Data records
============================================================
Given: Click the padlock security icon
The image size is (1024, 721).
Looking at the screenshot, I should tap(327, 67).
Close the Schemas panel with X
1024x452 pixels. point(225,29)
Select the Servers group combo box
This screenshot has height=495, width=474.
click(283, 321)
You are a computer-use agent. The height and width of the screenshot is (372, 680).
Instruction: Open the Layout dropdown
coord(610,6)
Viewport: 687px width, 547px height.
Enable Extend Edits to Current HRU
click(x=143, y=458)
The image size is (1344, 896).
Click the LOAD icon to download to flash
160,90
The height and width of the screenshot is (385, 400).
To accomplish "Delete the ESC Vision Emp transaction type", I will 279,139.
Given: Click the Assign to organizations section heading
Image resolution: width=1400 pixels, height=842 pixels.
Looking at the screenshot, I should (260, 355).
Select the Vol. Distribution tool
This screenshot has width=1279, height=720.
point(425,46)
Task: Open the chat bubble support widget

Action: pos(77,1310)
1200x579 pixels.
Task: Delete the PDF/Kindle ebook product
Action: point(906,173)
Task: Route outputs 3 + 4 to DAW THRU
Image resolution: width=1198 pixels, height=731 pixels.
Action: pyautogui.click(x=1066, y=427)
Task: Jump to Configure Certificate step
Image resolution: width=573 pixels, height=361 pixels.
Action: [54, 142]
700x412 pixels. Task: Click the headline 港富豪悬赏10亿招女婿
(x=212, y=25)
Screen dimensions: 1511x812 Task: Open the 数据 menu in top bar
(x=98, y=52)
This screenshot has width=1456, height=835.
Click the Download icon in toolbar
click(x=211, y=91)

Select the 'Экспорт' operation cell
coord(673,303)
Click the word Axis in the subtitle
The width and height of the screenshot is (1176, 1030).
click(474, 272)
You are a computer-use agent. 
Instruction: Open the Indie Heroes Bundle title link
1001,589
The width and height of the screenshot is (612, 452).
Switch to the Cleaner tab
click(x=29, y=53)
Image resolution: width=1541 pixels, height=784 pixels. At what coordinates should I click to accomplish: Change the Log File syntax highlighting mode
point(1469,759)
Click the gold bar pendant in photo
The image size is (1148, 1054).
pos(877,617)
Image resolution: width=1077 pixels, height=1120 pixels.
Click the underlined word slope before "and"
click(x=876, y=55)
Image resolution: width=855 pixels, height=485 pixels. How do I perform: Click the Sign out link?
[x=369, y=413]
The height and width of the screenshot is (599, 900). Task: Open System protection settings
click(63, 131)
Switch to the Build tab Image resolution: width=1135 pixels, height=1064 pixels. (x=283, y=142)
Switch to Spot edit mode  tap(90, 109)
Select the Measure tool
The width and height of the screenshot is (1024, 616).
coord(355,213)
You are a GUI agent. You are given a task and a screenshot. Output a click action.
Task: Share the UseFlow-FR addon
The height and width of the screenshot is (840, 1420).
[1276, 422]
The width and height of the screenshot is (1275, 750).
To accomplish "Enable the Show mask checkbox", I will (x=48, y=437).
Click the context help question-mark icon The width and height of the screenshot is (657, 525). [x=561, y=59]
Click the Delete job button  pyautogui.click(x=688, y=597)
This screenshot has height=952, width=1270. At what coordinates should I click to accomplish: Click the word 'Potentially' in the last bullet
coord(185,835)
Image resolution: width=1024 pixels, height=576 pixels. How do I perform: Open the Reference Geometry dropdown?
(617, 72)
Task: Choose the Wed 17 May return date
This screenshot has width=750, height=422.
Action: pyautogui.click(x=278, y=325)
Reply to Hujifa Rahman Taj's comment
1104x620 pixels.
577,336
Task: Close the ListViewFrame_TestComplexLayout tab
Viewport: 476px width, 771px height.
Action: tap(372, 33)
============================================================
For every line above that holds the string "will", add one to a count; give that count alone.

2